According to Lee, this word shifted in connotation after 1949 to mean “manners” rather than “Western defined behavior.” However, it seems to me that in today’s usage, the meaning still carries this kind of “civilized” meaning. The term tells people not to do things that are considered uncouth or uncivilized by the international community, and by “international community” the reference remains Europe and North America (with Japan or Singapore getting an occasional look-in as perhaps honorary members of the Western modernity club) In this sense, the Expo is connected with making the lives of Shanghai people better, (hence the “better life”) which is inextricably tied with a population that maintains “modern” and “civilized” behavior.

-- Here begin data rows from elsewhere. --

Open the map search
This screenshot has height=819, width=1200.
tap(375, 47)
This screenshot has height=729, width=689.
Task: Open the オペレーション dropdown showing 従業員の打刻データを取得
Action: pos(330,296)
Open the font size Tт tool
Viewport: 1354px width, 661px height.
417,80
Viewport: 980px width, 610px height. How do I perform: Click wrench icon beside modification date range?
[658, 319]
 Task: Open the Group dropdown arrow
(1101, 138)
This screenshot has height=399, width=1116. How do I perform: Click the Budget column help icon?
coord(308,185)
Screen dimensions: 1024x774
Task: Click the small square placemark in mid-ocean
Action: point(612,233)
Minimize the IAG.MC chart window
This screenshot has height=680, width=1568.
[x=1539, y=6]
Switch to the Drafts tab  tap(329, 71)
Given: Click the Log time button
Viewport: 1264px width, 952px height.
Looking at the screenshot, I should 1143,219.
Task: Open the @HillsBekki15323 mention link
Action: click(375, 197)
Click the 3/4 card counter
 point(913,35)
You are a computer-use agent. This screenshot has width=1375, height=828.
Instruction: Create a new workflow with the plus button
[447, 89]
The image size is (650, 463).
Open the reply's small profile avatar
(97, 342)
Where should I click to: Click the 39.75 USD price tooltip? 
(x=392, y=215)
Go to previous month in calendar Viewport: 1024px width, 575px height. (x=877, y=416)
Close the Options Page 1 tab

Other public advertisements emphasize Shanghai’s “coming of age” as it becomes a modern part of the Western world in 2010. At Hongqiao airport, for example, a large mural depicts Shanghai (represented by the Oriental Pearl Tower) as it is connected with the rest of the world. Representations from outside China include the Eiffel Tower, Big Ben, the Coliseum, and the Empire State Building. A friend from Hong Kong with whom I was traveling bitterly commented, “So I guess Africa and South America don't count?”

While this may seem a somewhat simplistic way to read these advertisements, representation of the third world are almost always absent in images of the “global community” (and you’ll look in vane in such visual representations for any sign of India, which constitutes ¼ of the global community). And a final illustration of this phenomenon brings us back to one place you see Haibao, which is on the interactive TV screens located in many Shanghai taxis. While riding in these cabs, people can watch sponsored advertisements (including ones for the new Barbie Store) or play “Expo” games, ranging from a Dance-Dance-Revolution-like one featuring a gyrating Haibao to trivia quizzes that test (and thereby try to increase?) your knowledge of the “world,” via answering questions like “What utensils are used to eat pizza?” and “What type of wine is served with fish and spaghetti?” I’ve only seen one non-Western country even mentioned in these games, and it was Japan, and it only figured in one of the many trivia games on offer in the taxis. The message that this sends is that modernity the West, and Shanghai is ready to become a major player in the modern global community. And this will happen with the Expo, the ultimate symbol of Shanghai’s crossover.

With the Expo less than a year away, Shanghai has a lot of preparation still ahead of it (the most pressing of which are the massive building planned in Pudong). But philosophically, Shanghai has been waiting for this opportunity to regain its status as the center of gravity for China’s modernity for decades. To Shanghai people, this has always been Shanghai’s legacy, and current advertisements feed this sentiment by both naming Shanghai as China’s most modern city and tying it to the Western world, creating, in a sense, a two-dimensional modern identity, both national and international. And while these messages include a certain amount of nationalistic fervor, the real star of the show is not China, but China’s most modern city, its gateway to the rest of the world.